From coin-flip odds of a rate increase by December, the New York-based bank's strategists predict the probability will drop to 30 percent in coming weeks as inflationary pressures remain absent from the world's biggest economy. Benchmark Treasuries held gains on Thursday after minutes of the Federal Reserve's July meeting published the previous day showed officials saw little risk of a sharp uptick in consumer prices.

"Inflation holds the key to further Fed rate hikes," Matthew Hornbach and Guneet Dhingra wrote in a note to clients. "The market should take a September hike off the table and adjust lower the probability of a December hike accordingly."

Bond bulls have been emboldened as mixed domestic data, coupled with signs of slowing growth around the world, stayed the Fed's hand since it raised rates from near zero in December. Officials have twice cut their projections for the path of increases this year. A JPMorgan Chase & Co survey showed the largest net long positions for two months in the week ended Aug. 15.

The 10-year note yield was little changed at 1.56 per cent as of 9:55 am in London, after declining three basis points Wednesday, according to Bloomberg Bond Trader data. The price of the 1.5 per cent security due August 2026 was 99 15/32. The five-year yield was little changed at 1.14 per cent, while two-year securities yielded 0.73 per cent.

Five-year securities reached the cheapest level relative to two- and 10-year Treasuries in a month on Wednesday, according to the so-called butterfly spread.
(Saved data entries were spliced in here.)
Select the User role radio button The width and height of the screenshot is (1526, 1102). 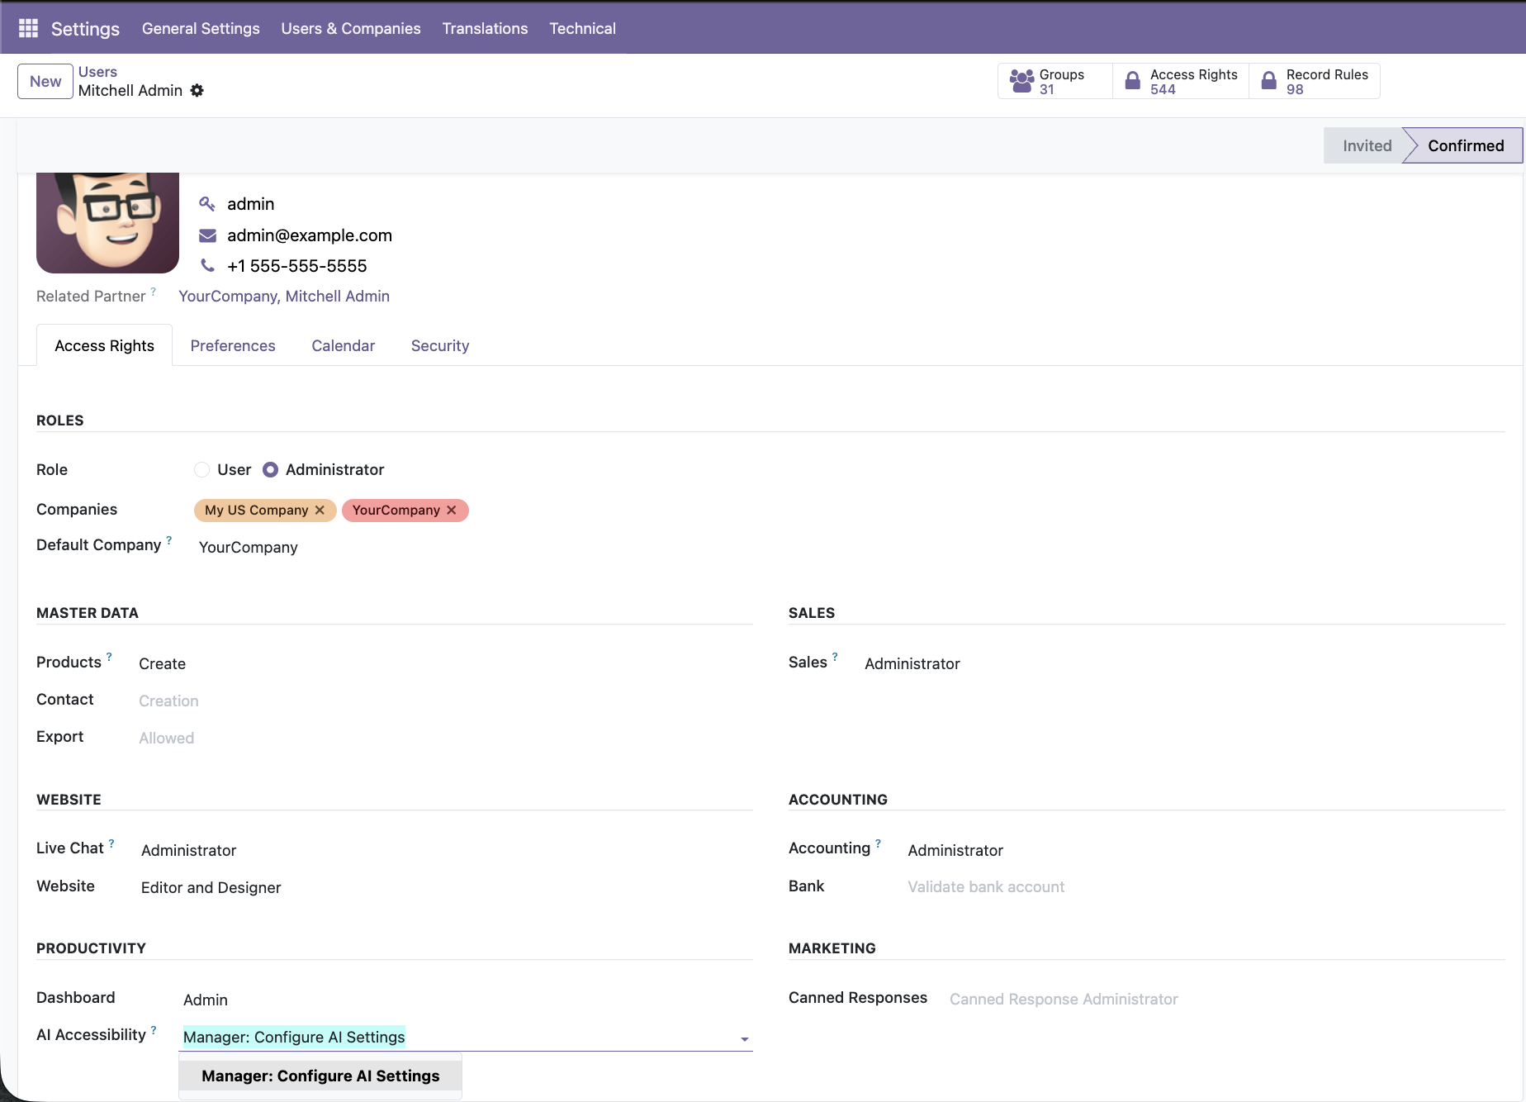point(202,470)
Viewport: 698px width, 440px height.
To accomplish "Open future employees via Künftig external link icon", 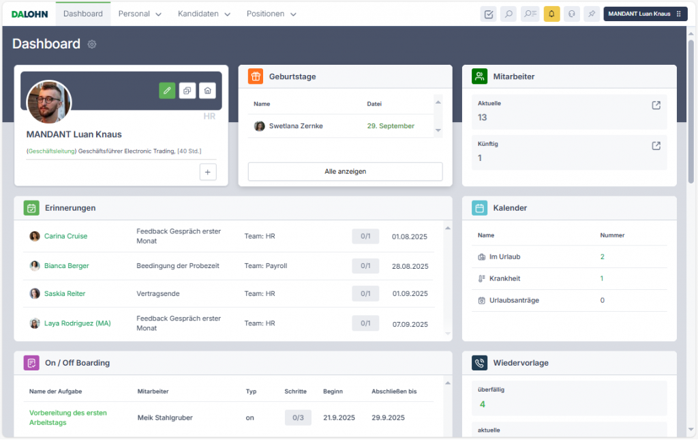I will [656, 146].
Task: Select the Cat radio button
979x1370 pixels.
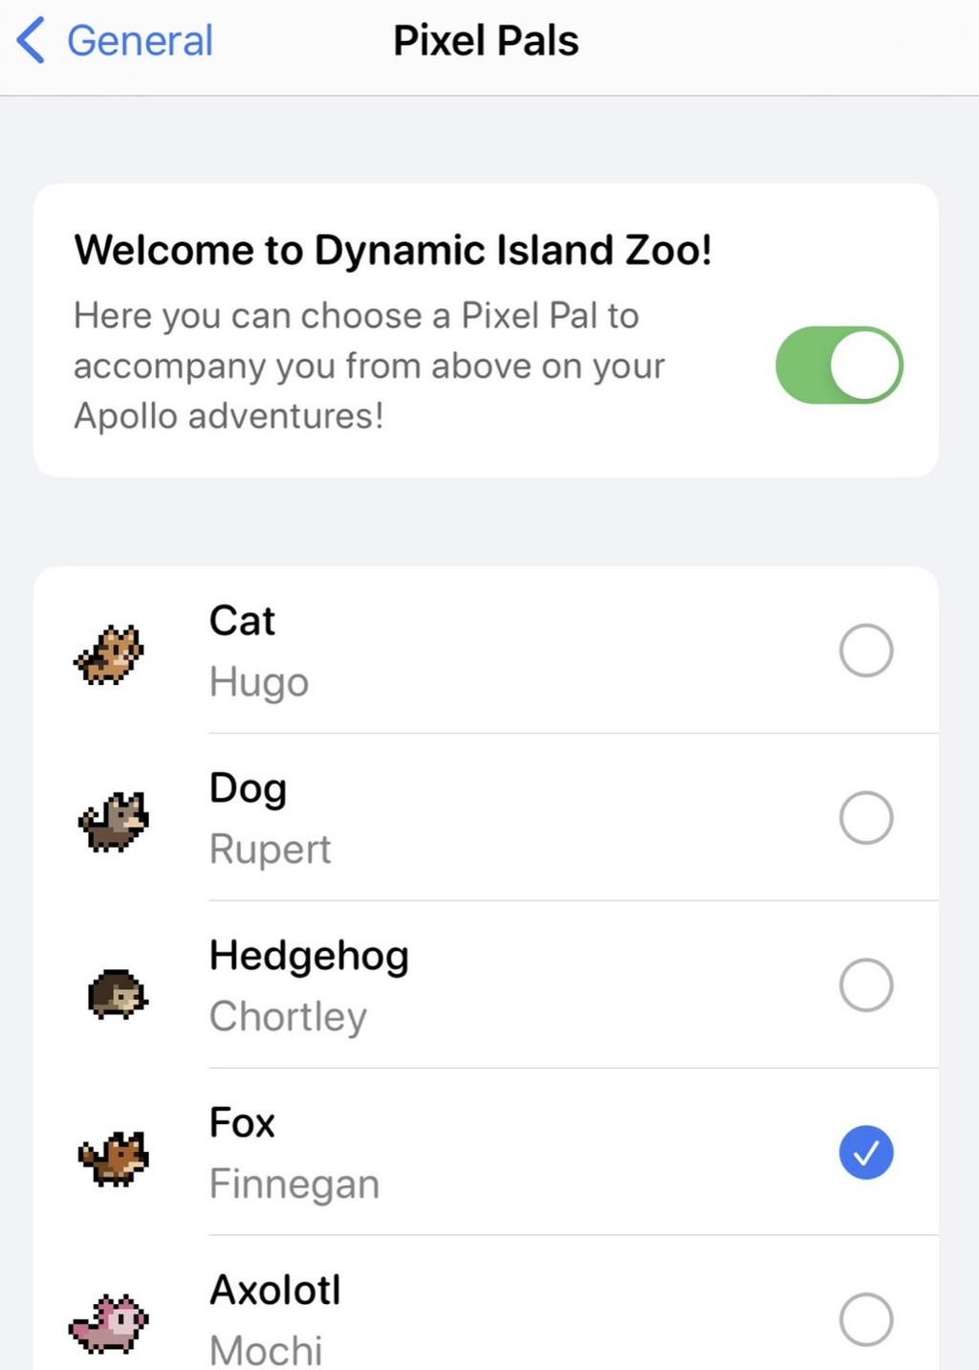Action: pyautogui.click(x=866, y=651)
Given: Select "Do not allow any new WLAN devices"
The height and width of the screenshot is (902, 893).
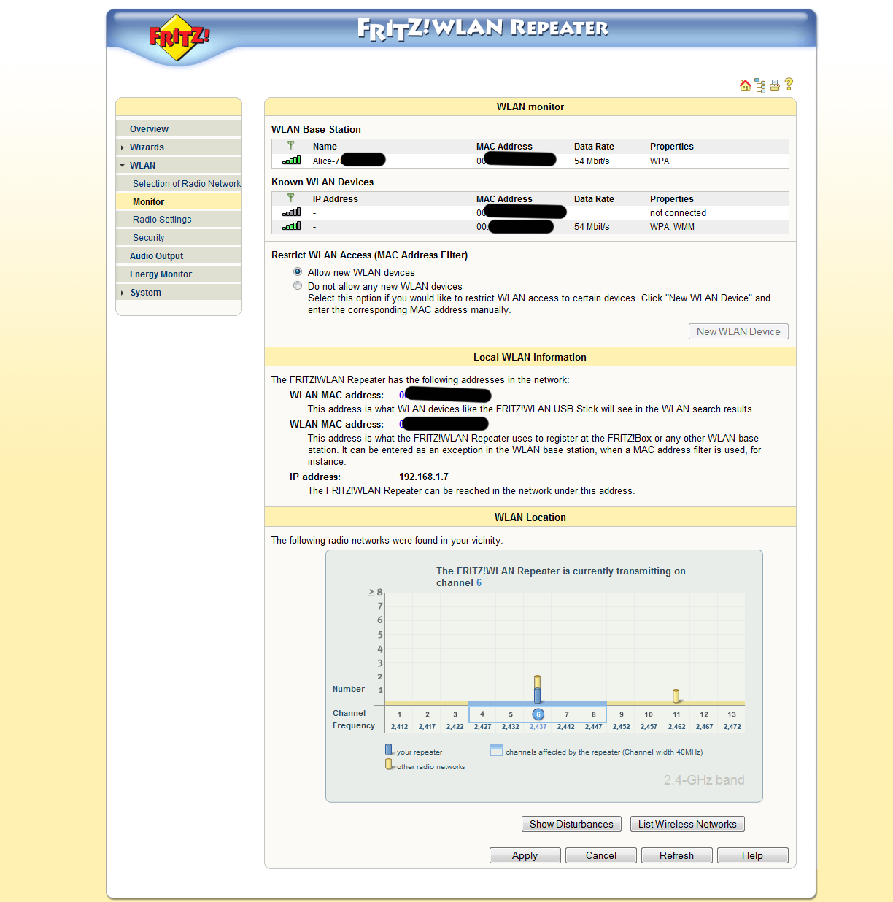Looking at the screenshot, I should (298, 286).
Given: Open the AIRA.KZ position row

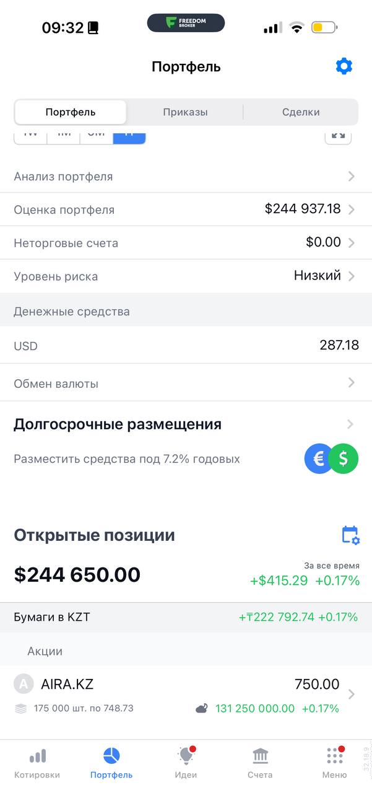Looking at the screenshot, I should (186, 695).
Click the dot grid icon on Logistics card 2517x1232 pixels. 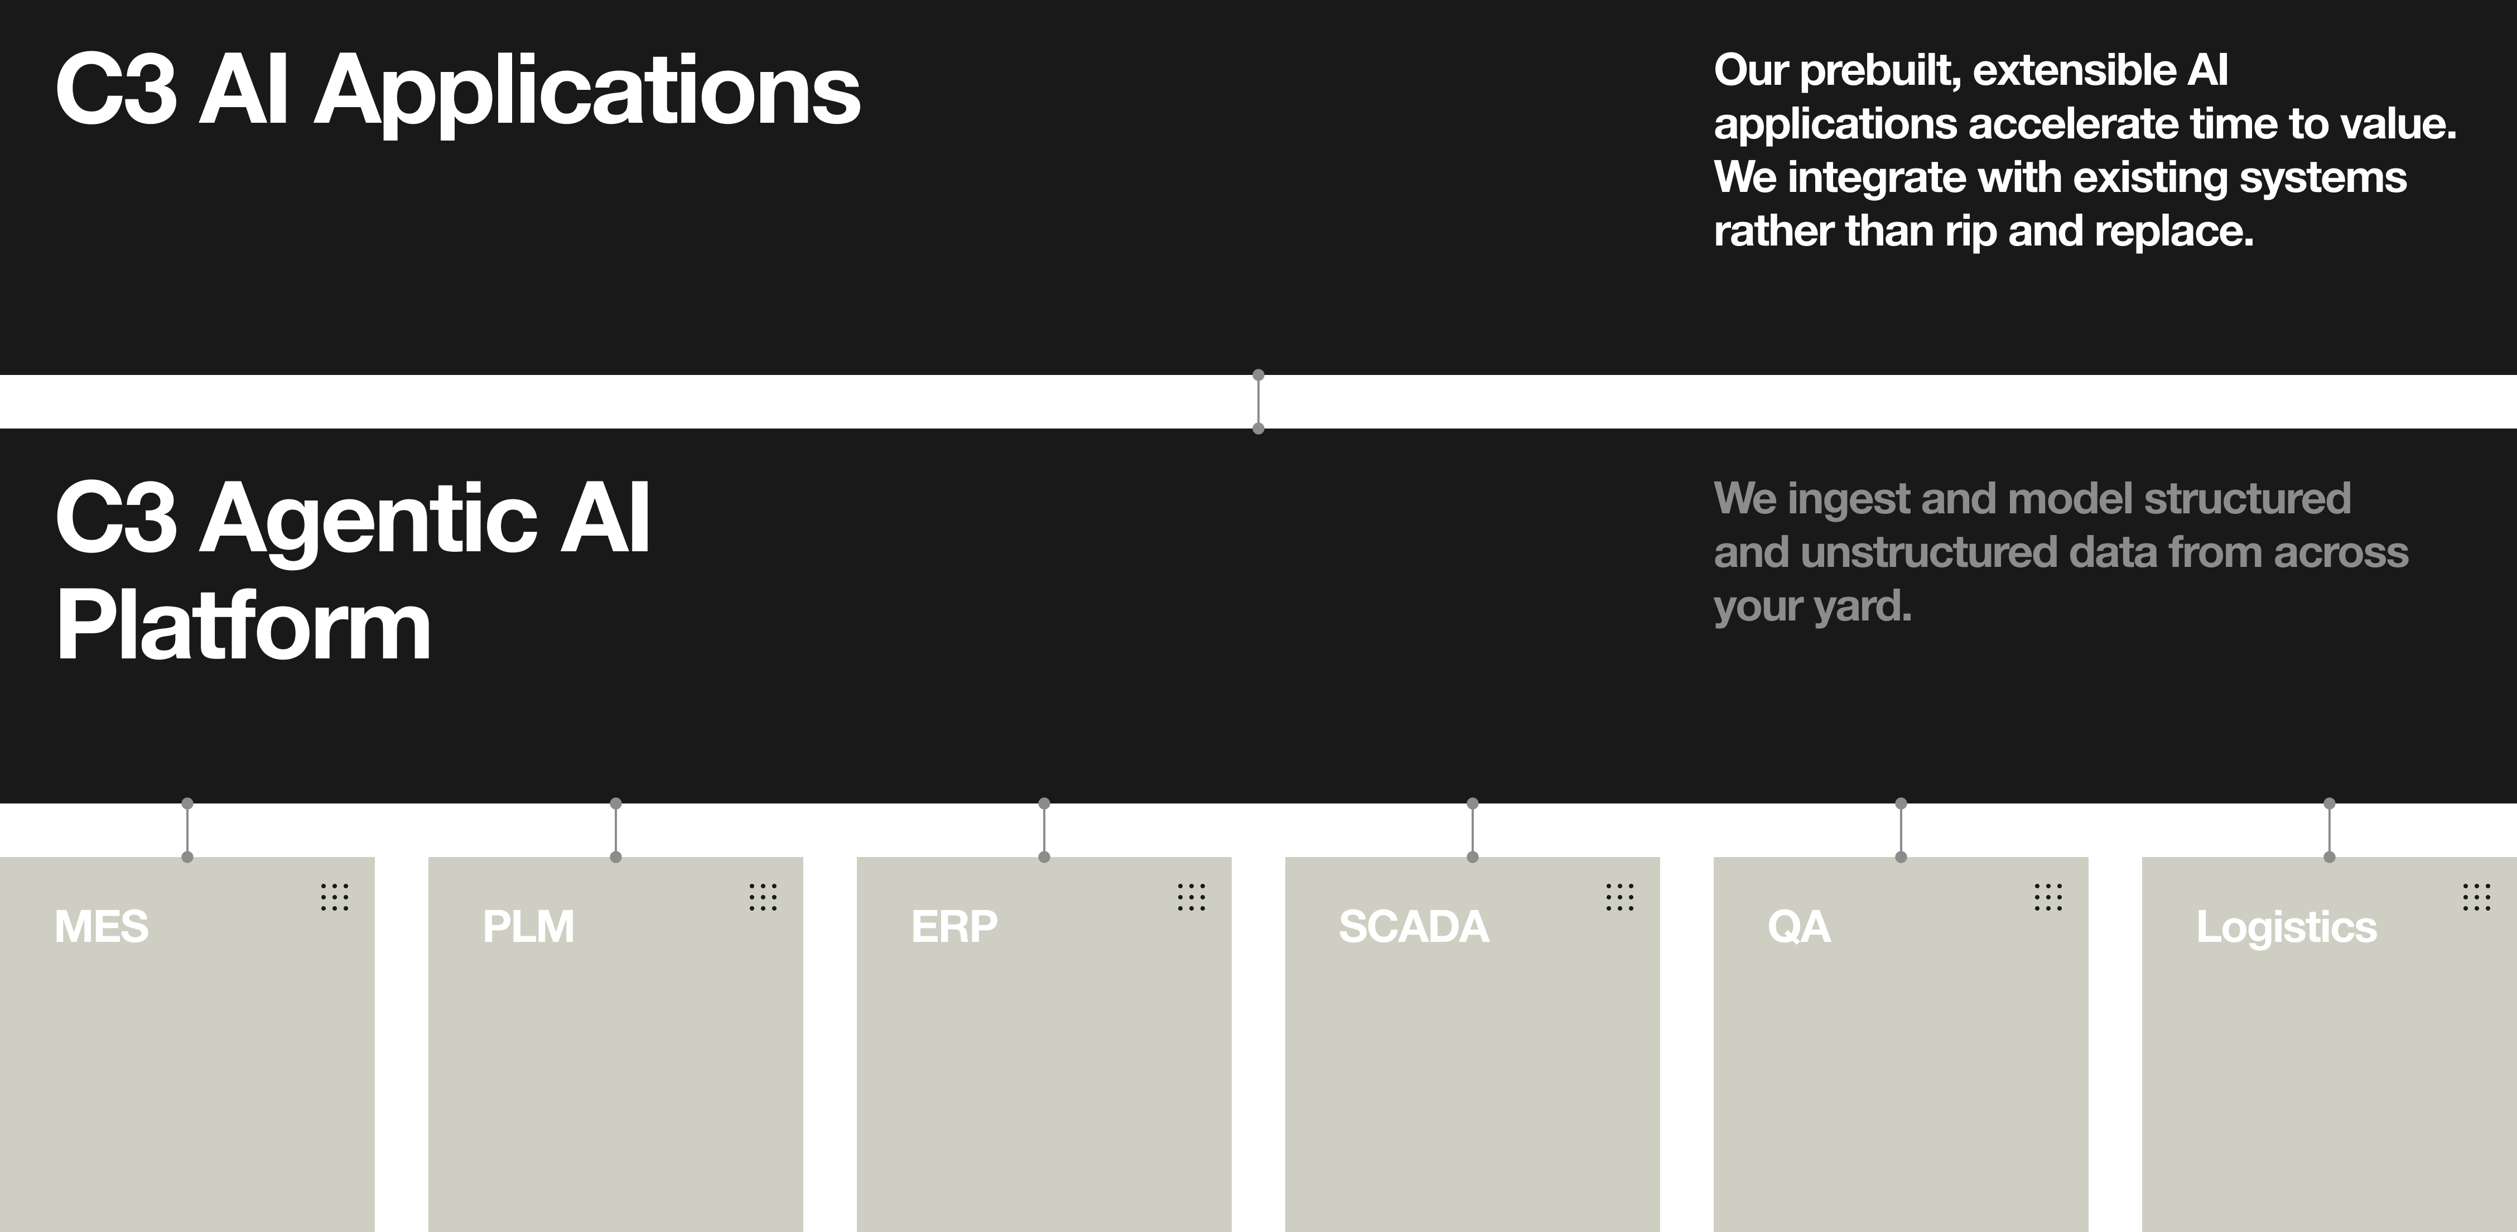click(2476, 897)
Morgan Stanley expects two-year yields to drop toward 0.65 per cent as Fed rate-rise bets get pared back, while also predicting the yield curve will flatten, reducing the premium offered by the five-year note.

The Wall Street firm called this year's Treasury market rally, and last month revised down its forecast for the 10-year yield to 1 per cent in the first quarter of 2017. That's the most bullish among 61 estimates compiled by Bloomberg. The yield reached a record 1.318 per cent on July 6.

The probability of a US rate increase in 2016 is 49 per cent, according to Bloomberg calculations based on fed fund futures. The odds have risen from 36 per cent at the end of July.

New York Fed President William Dudley holds a news briefing Thursday, after saying this week that an interest-rate increase could come as soon as next month, and the bond market looks "a little bit stretched." Chair Janet Yellen speaks Aug 26 at an annual symposium hosted by the Kansas City Fed in Jackson Hole, Wyoming.

Limits on how far and how fast US policy makers can raise rates will send the 10-year Treasury yield to 1.30 per cent in three months, according to Daniel Lenz, a market strategist at DZ Bank AG in Frankfurt.

"The minutes were far from giving a clear picture on how the Fed thinks," Mr Lenz said. The Fed's focus seems to have shifted from the labour market to inflation and "it's obvious inflationary pressures are not very high," he said. Mr Lenz predicts the Fed will hold policy unchanged in September and may increase rates at the end of this year or early next year.

The Treasury is scheduled to auction US$14 billion of five- year inflation-protected notes later Thursday.